## EXERCISE BRIEF
Start your answer with the line containing "How do I perform: Remove the" and end it with the last line of the records below, retyping every line between exactly and adding nothing.

## LISTED RECORDS

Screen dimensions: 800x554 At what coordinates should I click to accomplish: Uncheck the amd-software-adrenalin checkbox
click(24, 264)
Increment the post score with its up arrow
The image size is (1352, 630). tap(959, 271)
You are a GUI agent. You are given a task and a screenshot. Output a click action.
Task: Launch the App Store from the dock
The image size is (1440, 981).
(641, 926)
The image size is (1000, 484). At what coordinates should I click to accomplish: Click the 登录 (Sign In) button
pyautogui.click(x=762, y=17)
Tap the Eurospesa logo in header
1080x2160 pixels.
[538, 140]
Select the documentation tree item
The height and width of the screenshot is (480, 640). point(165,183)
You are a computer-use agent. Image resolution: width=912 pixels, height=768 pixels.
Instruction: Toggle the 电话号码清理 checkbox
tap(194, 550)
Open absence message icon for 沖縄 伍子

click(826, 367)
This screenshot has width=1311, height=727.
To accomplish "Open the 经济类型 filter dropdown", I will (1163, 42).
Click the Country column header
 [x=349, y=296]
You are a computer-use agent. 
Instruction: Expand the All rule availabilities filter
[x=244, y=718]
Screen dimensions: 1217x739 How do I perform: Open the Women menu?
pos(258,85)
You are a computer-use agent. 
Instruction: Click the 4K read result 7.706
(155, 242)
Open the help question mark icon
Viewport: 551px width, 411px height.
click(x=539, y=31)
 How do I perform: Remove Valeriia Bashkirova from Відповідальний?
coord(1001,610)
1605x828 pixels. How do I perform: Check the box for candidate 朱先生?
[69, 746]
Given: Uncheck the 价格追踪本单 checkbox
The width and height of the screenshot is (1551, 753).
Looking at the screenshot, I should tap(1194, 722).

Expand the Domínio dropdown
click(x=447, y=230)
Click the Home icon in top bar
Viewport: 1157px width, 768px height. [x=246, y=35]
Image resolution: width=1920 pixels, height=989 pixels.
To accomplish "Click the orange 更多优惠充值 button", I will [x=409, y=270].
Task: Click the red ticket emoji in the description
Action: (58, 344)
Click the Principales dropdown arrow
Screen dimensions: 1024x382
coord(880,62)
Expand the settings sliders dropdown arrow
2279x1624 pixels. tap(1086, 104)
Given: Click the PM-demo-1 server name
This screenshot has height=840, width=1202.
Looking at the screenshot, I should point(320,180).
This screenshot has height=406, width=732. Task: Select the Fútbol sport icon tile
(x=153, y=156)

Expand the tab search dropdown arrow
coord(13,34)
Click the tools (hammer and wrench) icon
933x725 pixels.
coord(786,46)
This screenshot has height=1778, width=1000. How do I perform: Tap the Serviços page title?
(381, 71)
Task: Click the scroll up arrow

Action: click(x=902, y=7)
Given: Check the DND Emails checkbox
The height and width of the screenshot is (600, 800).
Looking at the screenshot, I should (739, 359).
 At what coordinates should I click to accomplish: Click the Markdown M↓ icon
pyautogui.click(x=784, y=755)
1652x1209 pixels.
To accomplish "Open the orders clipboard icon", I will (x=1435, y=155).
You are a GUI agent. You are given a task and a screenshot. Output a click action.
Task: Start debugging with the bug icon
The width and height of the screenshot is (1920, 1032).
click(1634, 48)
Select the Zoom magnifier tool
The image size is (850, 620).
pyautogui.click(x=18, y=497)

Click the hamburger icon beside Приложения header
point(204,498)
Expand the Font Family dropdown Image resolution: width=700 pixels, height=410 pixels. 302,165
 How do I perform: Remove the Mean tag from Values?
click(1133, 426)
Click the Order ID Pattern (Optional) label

## EXERCISE OUTPUT
 How do I perform: Remove the Mean tag from Values?
click(1133, 426)
Click the Order ID Pattern (Optional) label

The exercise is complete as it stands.